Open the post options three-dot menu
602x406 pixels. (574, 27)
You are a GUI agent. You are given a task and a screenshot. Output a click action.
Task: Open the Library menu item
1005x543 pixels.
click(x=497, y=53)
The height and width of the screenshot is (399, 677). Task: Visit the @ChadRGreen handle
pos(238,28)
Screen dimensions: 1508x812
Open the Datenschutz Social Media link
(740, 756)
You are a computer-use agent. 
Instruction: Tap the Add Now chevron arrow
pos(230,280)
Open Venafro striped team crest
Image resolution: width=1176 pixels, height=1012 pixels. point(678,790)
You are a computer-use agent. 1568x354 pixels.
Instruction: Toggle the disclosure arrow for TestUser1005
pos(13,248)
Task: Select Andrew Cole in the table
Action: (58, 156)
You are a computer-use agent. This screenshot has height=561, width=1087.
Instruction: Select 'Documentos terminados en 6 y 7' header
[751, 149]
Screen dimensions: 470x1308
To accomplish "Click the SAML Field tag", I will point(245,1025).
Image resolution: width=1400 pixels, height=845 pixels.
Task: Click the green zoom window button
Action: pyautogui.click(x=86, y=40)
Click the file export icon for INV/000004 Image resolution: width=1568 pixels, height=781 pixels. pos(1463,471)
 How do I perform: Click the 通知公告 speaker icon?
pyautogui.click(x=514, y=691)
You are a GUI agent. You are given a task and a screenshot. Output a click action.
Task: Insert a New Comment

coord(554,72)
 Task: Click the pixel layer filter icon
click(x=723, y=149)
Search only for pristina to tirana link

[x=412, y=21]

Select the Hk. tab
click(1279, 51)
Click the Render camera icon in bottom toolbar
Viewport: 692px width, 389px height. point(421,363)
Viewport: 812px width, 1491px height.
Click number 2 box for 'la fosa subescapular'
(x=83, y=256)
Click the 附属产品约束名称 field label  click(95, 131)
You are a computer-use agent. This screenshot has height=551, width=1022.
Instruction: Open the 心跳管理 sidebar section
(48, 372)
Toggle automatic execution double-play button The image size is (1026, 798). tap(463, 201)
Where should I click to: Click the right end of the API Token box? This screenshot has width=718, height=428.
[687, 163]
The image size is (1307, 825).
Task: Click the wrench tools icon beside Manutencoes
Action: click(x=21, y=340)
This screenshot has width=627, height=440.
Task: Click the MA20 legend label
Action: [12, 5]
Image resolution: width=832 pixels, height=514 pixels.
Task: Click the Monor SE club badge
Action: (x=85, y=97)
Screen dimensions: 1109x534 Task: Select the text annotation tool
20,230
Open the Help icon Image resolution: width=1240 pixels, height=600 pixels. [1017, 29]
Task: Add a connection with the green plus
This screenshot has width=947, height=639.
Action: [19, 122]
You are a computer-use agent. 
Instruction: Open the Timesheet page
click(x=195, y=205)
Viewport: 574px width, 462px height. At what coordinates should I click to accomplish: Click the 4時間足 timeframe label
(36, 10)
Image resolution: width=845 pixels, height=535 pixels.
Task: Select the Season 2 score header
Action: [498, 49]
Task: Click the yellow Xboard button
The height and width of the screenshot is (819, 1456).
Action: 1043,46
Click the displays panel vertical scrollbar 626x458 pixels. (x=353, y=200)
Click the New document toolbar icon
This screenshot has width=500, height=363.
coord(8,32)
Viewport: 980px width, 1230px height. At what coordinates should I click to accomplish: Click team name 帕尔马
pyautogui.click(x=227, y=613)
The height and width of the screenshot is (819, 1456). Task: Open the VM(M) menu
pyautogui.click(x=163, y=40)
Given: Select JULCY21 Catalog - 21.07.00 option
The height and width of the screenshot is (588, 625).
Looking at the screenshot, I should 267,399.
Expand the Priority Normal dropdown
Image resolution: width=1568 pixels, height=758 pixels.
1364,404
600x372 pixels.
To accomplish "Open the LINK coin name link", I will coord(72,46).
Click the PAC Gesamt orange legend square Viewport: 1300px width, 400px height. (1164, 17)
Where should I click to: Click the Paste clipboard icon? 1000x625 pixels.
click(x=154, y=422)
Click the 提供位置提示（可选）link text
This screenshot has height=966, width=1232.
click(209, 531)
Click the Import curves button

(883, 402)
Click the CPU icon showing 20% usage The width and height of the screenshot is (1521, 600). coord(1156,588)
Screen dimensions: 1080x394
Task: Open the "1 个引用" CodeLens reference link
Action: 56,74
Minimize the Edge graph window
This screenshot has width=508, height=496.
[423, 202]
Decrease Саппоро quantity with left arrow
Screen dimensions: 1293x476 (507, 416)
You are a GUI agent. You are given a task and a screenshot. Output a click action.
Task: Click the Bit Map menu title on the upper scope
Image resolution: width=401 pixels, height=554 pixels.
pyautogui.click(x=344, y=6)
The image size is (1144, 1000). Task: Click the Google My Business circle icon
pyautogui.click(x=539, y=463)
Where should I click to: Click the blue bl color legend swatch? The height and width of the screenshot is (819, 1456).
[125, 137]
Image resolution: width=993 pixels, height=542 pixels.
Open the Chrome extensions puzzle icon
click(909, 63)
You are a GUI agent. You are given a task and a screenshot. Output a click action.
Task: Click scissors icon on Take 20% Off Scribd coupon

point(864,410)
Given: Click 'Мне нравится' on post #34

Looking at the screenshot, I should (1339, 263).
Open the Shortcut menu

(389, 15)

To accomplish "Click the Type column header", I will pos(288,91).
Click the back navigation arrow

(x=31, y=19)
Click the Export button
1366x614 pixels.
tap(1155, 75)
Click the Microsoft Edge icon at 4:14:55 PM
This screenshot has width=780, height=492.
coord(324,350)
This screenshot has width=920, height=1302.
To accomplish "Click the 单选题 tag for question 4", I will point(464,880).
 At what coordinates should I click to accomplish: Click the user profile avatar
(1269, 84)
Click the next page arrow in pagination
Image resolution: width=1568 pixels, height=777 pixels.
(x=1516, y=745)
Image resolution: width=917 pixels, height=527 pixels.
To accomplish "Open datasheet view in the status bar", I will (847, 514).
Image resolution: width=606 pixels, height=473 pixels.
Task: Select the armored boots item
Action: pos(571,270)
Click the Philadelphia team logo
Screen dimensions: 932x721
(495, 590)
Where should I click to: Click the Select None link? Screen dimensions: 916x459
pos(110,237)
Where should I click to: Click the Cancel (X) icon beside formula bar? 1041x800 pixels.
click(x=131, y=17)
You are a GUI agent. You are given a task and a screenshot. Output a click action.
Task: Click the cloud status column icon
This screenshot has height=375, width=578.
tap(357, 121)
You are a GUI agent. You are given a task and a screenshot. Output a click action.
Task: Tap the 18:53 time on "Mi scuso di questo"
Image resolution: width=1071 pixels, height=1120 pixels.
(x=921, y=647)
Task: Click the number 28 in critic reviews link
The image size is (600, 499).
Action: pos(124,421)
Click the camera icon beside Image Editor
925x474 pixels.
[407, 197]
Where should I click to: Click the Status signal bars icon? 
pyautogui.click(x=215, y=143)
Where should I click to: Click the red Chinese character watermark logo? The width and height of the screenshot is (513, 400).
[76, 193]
------
*Problem to solve*
Repeat the rows above word for word, starting with the line containing "Open the Help" and ending with the line containing "click(x=195, y=205)", with both of those lines included.

*Response below*
Open the Help icon Image resolution: width=1240 pixels, height=600 pixels. [1017, 29]
Task: Add a connection with the green plus
This screenshot has width=947, height=639.
Action: [19, 122]
You are a computer-use agent. 
Instruction: Open the Timesheet page
click(x=195, y=205)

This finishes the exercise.